El impulso sexual tiene principalmente como aliados a la reacción hormonal y a la mente abierta de la persona, aunque también tienen participación importante los sentidos que son los principales transmisores de los mensajes y estímulos al cerebro.
Las sensaciones que funcionan como provocación al cuerpo y a la mente encuentran en la VISTA, el OIDO, el TACTO, el GUSTO y el OLFATO el medio de transporte idóneo para hacer llegar el estímulo al cerebro. El rol primordial de los sentidos es transmitir estímulos a la mente quien es la que los recibe como posible incitación o impulso sexual.
El sentido del TACTO es uno de los más determinantes en el origen de estímulos sexuales. El tacto puede ser ejercido ya sea utilizando exclusivamente las manos y los dedos, o bien por intermedio del roce de otras partes del cuerpo sensitivas como pueden ser: la lengua, los labios, los pezones...La reacción química del cuerpo ante una caricia sugestiva que estimula los nervios de una zona sensible actúa disparando la actividad hormonal segregando en el cuerpo la ¨serotonina¨que es la denominada ¨hormona del placer¨ que influye directamente en los estímulos sexuales. Así como también activa la segregación de las ¨endorfinas¨ que son los neurotransmisores que emiten la señal de bienestar.
Otro de los sentidos que activa la sensación inquietante de la atracción sexual es la VISTA, por medio de los ojos se reciben inmensidad de estímulos eróticos desde la lectura o visualización de un material erótico que estimula la imaginación hasta la más explícita visión del cuerpo vistiendo lencería erótica de la pareja, los ojos son el canal de múltiples transferencias de sensaciones que despiertan la líbido. Existen ciertas imágenes reveladoras que atraen el deseo sexual como por ejemplo: insinuaciones con los labios o con la mirada, un cuerpo desnudo a contraluz, son mensajes inequívocos que atraen la atención y el deseo sexual de quien los observa.
Existen también ciertos rasgos físicos de una persona que son percibidos por la vista como pueden ser: labios carnosos, pechos prominentes, glúteos firmes y redondos, e incluso ojos con mirada incisiva pueden contener una enorme carga de sensualidad y erotismo que se canalizan a través de la vista.
Del mismo modo las percepciones del OIDO pueden acentuar las sensaciones, en forma de palabras, música, sonidos, despiertan las sensaciones de una manera especial . Repetir las frases que el amante desea escuchar puede ser la clave para provocar el deseo sexual.En la fase inicial de la excitación una frase en particular o una historia contada con detalles morbosos pueden lograr el mismo efecto también. Los gemidos de placer, jadeos, ruidos de respiración excitada funcionan como retroalimentadores del placer y sensuales disparadores de pasión, y crecen cuando se acaban las palabras.

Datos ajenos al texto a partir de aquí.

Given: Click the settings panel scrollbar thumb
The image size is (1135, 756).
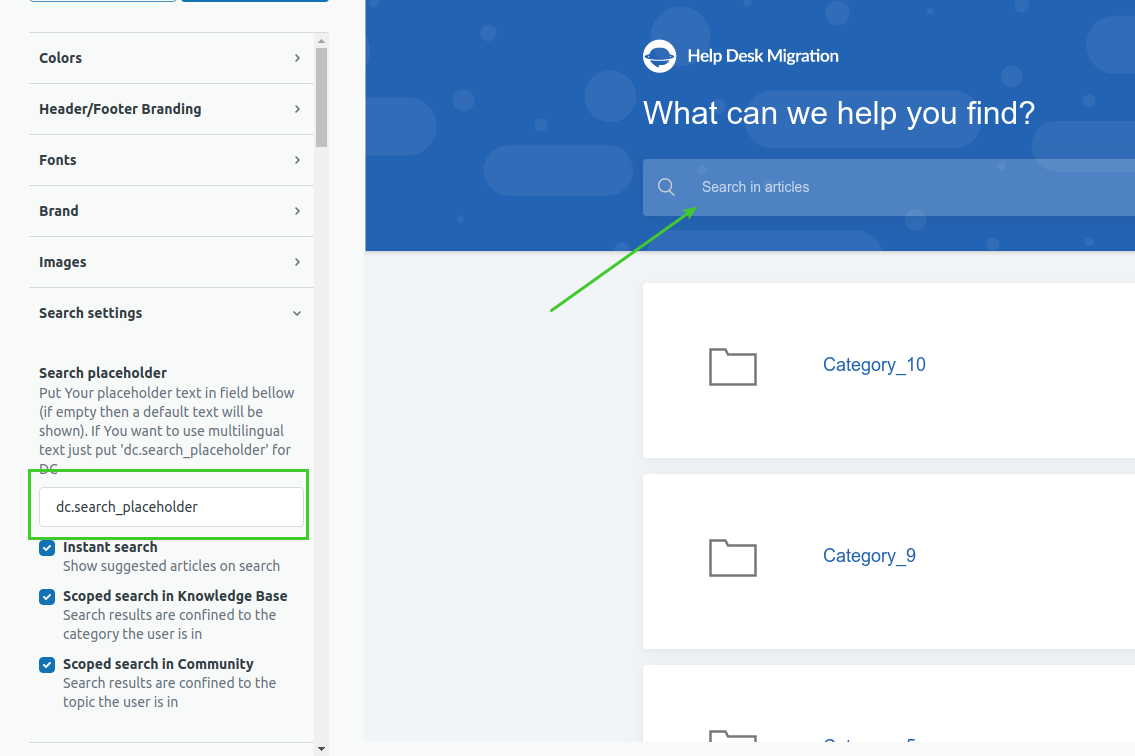Looking at the screenshot, I should [x=321, y=97].
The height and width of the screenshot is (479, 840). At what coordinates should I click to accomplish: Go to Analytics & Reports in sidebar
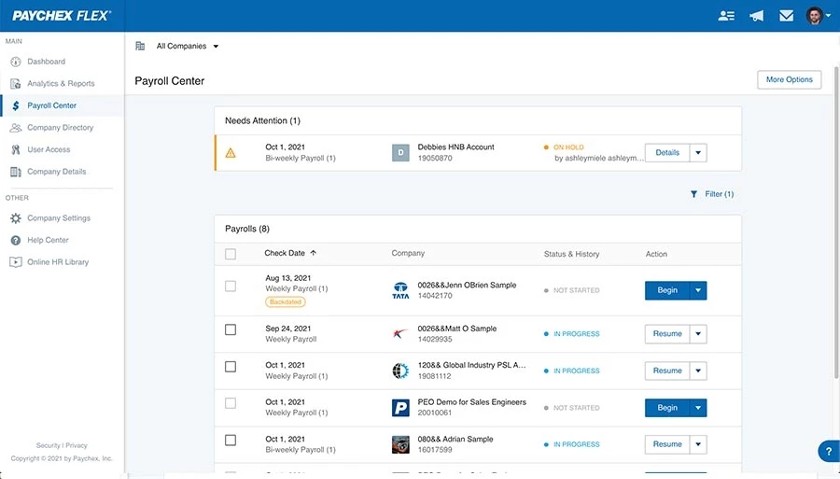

El sentido del OLFATO se despierta en un ambiente de sexo silencioso y en la oscuridad, adquiriendo así más protagonismo los olores de la piel y los inherentes al sexo que son fragancias penetrantes, y distintivas de cada persona que afloran en momentos de excitación en la intimidad a raíz de la segregación hormonal y las feromonas. El órgano Vomeronasal actúa detectando estas fragancias tan particulares.
Muy cercano al olfato tenemos también al sentido del GUSTO, el cual llega al cerebro a través de la pecepción de la lengua cuando se recorre con ella cada centímetro del cuerpo de su amante, el sabor de su piel y de los rincones más intimos donde la saliva se mezcla con las secreciones corporales formando distintos sabores a veces agrios, salados e incluso con un toque dulce. Aunque en la realidad muchas veces se necesita la utilización de complementos para incentivar la imaginación del uso de este sentido, por ello muchas parejas utilizan productos de muy agradable sabor según sus gustos como por ejemplo nata, cremas, chocolate líquido, para reinterpretar así la mezcla de sustancias deliciosas con las corporales en un delicado ritual de placer. Al igual que algunas parejas derraman bebidas sobre el cuerpo de su pareja para beberlas de su piel mezclando así los sabores.
Las percepciones de los distintos sentidos se entremezclan y complementan entre sí en la realidad para pontificar el deseo y la atracción y ofrecer una versión multidimensional del estímulo sexual.